Ascorbic acid is a water-soluble vitamin with antioxidant properties. Inside your body, the nutrient preserves cell integrity by neutralizing free radicals, which are toxic molecules that can damage healthy cells and cause disease.

Preserving Properties

Ascorbic acid neutralizes oxygen when it comes into contact with it. Oxygen allows foods to continue to ripen, an aging process similar to the one people go through that ends in death. Oxygen is also vital for many microorganisms to thrive, some of which cause decay. Ascorbic acid slows or neutralizes these events. The substance blocks cured meat’s propensity to form carcinogens called nitrosamines, for example. In the process, the vitamin also preserves the flesh’s red color. In addition, ascorbic acid preserves flavor.

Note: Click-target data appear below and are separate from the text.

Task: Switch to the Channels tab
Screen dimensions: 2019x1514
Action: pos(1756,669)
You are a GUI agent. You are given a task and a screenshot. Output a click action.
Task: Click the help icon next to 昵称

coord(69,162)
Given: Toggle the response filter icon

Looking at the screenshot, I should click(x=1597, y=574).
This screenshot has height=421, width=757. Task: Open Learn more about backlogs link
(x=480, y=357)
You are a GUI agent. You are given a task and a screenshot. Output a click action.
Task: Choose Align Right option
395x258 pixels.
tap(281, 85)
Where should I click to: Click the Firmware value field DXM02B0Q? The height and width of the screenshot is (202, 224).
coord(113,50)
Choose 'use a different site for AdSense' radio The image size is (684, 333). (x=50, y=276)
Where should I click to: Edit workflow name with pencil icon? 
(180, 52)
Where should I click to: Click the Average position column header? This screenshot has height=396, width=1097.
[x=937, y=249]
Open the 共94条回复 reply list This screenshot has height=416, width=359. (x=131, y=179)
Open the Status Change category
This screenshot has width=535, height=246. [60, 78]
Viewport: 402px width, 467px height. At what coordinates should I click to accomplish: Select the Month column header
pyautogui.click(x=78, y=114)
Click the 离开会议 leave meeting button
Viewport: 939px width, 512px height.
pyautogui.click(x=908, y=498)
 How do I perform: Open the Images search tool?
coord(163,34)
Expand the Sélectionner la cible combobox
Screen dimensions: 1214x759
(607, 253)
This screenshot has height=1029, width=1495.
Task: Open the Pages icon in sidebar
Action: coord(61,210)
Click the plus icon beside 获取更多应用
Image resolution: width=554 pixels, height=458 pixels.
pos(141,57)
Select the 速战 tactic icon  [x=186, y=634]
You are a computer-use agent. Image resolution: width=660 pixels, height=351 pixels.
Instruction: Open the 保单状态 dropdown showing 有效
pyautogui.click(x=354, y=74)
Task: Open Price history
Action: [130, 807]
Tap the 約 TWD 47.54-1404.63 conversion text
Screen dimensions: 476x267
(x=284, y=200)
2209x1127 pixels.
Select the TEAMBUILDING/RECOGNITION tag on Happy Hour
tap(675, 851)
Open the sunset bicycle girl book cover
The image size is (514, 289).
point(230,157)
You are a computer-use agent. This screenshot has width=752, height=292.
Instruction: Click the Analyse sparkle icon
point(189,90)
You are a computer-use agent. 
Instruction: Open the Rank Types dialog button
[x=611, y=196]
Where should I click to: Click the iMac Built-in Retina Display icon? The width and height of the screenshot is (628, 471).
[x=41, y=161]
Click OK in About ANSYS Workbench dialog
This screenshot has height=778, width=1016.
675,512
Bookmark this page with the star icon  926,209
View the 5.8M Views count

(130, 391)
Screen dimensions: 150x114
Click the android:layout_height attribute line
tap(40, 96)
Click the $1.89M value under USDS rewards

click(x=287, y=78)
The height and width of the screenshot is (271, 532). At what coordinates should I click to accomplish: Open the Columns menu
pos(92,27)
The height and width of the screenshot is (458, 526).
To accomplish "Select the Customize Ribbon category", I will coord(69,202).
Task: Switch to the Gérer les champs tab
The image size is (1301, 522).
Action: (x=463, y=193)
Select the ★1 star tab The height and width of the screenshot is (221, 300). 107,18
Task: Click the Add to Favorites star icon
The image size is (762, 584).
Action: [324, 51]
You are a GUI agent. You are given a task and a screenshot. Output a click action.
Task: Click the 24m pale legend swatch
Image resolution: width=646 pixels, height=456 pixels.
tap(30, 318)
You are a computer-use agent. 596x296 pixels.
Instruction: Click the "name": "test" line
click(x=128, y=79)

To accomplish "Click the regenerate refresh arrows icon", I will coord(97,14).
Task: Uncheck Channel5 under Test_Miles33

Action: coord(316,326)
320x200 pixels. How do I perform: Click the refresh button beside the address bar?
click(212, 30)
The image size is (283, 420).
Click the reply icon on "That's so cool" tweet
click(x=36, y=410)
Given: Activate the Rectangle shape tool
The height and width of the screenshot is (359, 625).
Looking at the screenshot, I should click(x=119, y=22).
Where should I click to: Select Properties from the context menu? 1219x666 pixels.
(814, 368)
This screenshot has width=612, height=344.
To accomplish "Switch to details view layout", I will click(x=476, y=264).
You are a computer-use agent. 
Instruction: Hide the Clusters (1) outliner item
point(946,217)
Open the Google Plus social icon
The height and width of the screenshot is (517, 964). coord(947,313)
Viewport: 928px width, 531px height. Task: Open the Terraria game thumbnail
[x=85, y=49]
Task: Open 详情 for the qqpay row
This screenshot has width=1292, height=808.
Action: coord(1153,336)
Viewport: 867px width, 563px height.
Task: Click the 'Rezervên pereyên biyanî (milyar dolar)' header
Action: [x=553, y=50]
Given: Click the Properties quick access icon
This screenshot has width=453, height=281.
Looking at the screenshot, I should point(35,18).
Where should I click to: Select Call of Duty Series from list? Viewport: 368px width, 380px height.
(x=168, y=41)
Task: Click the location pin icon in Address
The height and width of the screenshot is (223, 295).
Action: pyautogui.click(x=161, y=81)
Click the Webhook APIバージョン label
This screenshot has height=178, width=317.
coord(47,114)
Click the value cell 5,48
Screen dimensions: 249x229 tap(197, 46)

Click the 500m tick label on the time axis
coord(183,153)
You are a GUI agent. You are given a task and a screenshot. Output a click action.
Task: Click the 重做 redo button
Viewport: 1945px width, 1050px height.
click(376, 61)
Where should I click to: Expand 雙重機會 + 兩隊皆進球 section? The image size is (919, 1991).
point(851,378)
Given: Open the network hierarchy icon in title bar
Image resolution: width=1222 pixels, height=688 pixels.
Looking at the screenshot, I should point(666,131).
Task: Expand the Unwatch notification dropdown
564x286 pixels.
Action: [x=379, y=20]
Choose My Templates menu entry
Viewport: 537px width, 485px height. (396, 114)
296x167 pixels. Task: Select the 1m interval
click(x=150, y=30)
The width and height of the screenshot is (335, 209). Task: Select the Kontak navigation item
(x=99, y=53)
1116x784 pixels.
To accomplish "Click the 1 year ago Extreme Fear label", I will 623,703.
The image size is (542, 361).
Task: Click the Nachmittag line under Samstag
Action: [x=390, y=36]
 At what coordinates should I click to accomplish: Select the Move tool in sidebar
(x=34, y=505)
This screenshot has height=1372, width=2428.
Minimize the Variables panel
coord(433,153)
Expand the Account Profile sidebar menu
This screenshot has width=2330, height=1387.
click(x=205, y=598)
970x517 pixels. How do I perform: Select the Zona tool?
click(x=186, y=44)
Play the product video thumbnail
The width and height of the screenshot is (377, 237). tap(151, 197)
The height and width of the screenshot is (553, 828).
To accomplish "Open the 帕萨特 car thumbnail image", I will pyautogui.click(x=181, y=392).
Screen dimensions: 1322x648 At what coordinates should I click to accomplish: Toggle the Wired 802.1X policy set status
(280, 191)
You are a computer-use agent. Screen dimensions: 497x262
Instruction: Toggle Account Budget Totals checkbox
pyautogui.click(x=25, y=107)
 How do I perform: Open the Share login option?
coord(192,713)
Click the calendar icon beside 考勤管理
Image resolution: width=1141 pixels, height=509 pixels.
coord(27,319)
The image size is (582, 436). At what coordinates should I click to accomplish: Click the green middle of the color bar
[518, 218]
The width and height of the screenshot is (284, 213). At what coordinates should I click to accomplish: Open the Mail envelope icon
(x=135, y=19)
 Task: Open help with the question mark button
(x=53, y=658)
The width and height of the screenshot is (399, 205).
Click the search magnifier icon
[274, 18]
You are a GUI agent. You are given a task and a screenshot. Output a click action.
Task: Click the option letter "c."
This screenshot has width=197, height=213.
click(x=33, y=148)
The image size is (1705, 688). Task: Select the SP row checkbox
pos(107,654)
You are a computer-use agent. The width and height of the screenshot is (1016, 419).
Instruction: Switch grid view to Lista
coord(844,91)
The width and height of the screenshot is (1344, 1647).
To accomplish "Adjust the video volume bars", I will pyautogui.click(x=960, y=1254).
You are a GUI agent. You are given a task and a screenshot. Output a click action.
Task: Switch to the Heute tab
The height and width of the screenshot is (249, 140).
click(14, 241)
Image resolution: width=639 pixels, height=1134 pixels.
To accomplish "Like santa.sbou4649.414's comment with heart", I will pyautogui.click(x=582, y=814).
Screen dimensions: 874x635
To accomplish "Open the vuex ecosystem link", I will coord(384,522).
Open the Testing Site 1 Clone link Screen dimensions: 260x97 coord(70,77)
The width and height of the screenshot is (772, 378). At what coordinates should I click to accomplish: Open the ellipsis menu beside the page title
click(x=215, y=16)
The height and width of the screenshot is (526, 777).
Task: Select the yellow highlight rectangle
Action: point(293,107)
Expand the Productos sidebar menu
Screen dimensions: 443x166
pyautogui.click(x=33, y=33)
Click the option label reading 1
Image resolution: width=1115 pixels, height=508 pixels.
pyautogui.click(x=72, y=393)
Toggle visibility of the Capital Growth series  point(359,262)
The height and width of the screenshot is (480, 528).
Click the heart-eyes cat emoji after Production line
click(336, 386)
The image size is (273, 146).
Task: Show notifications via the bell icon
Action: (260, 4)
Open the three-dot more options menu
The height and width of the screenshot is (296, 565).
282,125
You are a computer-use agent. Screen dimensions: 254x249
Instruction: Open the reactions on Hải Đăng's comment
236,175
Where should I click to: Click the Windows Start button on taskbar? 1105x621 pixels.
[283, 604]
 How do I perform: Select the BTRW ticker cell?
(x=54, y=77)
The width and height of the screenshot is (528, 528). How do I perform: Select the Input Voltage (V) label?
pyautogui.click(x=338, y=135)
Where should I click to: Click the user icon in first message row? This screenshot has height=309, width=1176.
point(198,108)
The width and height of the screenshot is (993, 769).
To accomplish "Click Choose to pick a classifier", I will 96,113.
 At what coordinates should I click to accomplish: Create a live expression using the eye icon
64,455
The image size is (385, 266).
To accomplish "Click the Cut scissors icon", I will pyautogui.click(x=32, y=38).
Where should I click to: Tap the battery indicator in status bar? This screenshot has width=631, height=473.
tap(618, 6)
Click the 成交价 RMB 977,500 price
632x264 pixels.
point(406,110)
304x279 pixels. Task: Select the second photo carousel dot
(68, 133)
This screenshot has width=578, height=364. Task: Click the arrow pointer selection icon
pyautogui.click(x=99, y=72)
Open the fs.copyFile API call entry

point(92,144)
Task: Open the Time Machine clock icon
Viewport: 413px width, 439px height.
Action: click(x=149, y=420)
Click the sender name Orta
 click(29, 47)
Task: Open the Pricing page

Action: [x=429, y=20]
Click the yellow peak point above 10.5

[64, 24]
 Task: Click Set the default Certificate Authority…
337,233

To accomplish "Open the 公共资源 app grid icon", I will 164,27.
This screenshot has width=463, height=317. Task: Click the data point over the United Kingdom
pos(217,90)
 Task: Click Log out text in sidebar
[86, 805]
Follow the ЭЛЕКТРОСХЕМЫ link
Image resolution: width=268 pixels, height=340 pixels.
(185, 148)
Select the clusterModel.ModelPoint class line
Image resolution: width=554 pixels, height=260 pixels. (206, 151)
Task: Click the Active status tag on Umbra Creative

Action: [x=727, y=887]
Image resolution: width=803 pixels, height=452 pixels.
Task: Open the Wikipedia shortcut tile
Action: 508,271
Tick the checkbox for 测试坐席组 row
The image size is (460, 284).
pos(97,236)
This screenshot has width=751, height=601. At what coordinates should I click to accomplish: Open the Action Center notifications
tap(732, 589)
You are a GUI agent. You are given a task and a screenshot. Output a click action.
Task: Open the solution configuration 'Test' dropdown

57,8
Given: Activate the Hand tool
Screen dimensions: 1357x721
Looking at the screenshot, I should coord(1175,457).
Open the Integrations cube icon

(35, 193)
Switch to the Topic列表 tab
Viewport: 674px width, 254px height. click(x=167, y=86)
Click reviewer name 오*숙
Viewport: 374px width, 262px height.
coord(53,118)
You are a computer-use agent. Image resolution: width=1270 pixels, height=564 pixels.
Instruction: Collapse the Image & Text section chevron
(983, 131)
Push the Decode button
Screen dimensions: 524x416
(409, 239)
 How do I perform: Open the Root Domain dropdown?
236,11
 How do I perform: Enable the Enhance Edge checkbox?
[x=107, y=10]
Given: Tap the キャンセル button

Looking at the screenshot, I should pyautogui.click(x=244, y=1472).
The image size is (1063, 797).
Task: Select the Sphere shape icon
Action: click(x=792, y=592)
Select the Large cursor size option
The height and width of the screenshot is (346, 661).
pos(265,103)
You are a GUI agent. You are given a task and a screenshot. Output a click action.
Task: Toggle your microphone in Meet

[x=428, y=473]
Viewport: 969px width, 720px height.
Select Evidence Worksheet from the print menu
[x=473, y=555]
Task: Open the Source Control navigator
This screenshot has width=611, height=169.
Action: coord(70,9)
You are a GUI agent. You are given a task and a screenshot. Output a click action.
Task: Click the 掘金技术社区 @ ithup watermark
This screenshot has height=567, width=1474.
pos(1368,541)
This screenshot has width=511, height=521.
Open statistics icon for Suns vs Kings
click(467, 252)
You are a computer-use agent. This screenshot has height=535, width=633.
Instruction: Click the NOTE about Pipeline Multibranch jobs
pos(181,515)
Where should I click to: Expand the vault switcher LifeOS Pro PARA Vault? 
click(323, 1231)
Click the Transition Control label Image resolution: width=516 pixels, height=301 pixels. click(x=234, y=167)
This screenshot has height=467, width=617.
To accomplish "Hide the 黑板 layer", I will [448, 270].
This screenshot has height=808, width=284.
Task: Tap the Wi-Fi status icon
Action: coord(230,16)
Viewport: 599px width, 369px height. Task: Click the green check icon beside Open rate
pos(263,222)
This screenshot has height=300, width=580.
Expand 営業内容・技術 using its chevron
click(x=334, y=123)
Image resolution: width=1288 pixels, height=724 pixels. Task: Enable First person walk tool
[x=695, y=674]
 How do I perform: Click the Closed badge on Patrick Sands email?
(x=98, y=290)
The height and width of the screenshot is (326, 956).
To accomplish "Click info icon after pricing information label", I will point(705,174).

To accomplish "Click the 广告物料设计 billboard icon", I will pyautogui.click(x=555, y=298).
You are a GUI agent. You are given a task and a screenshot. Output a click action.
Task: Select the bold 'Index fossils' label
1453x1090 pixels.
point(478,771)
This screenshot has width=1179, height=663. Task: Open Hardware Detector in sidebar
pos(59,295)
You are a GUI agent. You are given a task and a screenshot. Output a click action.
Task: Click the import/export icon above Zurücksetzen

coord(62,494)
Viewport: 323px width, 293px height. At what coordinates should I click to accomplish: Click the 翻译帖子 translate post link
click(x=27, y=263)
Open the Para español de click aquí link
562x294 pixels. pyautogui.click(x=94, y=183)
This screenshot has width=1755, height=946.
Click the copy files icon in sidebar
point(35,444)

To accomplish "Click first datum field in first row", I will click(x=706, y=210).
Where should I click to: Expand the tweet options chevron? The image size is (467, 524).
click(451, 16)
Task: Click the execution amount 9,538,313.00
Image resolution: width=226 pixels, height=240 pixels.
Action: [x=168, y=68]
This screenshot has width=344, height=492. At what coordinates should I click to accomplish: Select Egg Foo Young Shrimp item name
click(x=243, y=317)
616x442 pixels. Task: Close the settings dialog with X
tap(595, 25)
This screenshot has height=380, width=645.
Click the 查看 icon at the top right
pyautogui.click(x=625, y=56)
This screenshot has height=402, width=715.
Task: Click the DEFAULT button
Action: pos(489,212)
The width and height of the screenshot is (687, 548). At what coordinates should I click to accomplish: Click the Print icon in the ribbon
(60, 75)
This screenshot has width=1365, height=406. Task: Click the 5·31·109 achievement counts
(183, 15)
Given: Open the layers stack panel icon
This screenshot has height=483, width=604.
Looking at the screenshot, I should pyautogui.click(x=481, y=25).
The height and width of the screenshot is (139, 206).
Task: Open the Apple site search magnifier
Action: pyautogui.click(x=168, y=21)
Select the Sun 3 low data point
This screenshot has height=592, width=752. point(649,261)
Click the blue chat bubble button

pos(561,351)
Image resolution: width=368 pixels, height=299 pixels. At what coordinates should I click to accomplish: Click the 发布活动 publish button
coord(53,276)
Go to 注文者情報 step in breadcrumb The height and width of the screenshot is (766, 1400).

Food-Preservation Mechanism

Canned vegetables, bottled juices, jams and other preserved fruit are processed foods manufacturers protect with ascorbic acid. The vitamin’s acidity makes it hard for the enzyme phenolase to act. Phenolase accelerates oxidation, a chemical process in which oxygen level rises, resulting in decay. This is also the process that ascorbic acid combats.

Ascorbic Acid’s Safety

The use of ascorbic acid as a preservative is not linked to any side effects.The consumer advocacy agency Center for Science in the Public Interest also lists the vitamin as an additive that appears to be safe. Likewise, the Food and Drug Administration gives ascorbic acid a “GRAS” designation, an acronym that means the agency classifies it as a substance “generally recognized as safe.”